>>>>>
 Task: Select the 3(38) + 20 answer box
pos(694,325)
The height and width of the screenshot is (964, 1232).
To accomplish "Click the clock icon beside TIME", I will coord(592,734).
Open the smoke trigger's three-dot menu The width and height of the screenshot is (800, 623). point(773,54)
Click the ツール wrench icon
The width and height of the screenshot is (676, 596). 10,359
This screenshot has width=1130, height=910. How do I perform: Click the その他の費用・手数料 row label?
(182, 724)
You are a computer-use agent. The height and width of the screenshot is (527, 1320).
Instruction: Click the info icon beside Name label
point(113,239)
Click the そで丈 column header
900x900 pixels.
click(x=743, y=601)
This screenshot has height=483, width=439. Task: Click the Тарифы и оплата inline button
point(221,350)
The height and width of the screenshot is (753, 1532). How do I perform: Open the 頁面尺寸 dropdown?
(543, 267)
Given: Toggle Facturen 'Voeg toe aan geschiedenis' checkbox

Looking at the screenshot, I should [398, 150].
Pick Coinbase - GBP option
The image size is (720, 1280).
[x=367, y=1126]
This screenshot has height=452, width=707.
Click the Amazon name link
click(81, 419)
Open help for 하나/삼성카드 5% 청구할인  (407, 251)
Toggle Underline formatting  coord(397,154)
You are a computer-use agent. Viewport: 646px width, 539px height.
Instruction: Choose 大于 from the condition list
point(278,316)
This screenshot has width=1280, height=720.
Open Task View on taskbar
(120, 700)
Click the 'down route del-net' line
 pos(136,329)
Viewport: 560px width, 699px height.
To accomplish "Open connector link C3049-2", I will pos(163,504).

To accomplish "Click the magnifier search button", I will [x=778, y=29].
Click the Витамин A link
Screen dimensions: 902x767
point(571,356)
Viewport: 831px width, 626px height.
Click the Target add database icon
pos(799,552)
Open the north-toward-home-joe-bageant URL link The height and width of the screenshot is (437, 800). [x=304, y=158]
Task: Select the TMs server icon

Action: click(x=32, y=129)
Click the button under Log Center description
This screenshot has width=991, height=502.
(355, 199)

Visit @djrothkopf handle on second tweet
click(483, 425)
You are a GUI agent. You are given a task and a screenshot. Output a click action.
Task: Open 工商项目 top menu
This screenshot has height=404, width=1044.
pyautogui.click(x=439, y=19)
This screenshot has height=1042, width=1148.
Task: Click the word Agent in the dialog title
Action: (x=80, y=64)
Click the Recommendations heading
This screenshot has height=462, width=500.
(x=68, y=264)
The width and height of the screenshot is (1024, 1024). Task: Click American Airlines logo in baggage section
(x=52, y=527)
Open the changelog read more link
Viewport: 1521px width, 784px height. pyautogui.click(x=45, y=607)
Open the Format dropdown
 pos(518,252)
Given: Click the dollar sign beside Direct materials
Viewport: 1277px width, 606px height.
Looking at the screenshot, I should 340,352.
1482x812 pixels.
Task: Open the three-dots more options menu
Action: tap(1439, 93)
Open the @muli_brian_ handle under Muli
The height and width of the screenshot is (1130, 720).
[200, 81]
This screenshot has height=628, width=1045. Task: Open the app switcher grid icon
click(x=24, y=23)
<<<<<
#### What is expected:
If a line in the data above holds the string "computer", copy it.

#### Response box:
You are a computer-use agent. The height and width of the screenshot is (527, 1320).
You are a computer-use agent. Viewport: 646px width, 539px height.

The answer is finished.